##### Source material #####

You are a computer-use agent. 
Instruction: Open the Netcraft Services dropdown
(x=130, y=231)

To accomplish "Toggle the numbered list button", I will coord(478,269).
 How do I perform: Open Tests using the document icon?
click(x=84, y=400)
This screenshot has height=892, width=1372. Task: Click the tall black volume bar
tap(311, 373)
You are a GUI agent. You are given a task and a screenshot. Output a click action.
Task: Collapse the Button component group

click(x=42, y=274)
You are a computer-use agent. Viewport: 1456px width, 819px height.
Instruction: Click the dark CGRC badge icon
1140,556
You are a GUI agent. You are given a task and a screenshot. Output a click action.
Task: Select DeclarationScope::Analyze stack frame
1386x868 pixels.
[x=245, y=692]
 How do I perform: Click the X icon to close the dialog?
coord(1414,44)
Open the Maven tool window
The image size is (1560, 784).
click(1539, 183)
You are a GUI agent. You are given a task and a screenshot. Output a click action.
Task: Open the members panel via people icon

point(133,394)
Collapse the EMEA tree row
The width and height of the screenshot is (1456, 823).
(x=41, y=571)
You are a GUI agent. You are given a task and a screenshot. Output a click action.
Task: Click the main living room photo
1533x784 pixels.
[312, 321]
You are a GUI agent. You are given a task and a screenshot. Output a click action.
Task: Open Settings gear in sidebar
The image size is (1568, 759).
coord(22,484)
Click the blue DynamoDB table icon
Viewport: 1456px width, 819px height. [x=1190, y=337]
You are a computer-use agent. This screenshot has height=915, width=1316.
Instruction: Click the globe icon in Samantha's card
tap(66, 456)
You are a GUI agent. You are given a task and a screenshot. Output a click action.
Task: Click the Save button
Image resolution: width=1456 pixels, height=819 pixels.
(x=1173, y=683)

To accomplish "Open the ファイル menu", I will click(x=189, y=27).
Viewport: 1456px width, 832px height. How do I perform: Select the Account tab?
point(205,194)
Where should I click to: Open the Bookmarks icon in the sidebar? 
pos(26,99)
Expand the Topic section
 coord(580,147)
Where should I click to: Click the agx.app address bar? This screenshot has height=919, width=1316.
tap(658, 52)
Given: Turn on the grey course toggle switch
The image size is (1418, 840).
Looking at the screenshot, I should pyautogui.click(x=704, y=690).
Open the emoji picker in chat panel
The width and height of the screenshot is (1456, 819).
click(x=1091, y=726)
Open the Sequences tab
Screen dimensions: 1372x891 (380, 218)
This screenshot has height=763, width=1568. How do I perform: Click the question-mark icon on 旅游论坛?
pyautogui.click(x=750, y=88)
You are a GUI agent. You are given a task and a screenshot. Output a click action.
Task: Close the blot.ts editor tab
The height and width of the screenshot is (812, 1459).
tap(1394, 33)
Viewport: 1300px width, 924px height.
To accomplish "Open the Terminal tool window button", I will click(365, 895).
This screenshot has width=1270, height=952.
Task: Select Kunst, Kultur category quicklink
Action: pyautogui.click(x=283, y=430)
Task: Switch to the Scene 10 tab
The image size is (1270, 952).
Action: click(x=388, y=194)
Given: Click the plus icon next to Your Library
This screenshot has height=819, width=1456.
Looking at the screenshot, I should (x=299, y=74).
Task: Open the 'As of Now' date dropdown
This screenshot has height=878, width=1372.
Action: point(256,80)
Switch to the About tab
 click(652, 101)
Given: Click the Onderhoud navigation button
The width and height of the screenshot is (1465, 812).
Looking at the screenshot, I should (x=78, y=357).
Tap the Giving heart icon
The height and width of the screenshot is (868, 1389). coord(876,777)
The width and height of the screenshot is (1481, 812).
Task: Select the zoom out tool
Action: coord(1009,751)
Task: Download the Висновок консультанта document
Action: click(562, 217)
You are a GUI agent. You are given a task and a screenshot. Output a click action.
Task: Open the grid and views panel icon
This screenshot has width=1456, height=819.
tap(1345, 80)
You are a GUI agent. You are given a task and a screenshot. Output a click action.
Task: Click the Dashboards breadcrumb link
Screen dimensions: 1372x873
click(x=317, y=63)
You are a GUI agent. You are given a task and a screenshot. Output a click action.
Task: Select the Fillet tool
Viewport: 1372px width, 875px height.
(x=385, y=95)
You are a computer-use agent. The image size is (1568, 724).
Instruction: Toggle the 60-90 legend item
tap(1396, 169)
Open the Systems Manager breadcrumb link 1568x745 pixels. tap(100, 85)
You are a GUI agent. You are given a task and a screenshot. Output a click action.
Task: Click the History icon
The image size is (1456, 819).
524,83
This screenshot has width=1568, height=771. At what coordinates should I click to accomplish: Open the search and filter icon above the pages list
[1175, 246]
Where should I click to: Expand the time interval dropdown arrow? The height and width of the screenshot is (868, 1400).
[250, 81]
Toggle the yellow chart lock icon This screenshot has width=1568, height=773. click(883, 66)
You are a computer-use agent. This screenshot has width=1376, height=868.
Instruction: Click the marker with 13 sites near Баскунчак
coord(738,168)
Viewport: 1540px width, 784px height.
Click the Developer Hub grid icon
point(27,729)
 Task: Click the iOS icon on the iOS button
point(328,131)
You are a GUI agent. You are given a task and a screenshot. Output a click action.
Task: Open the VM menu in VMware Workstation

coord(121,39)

#####

▶ [Work required]: Reply with one number, the count of lines in the preceding listing that hold the string "computer".

▶ [Finished task]: 5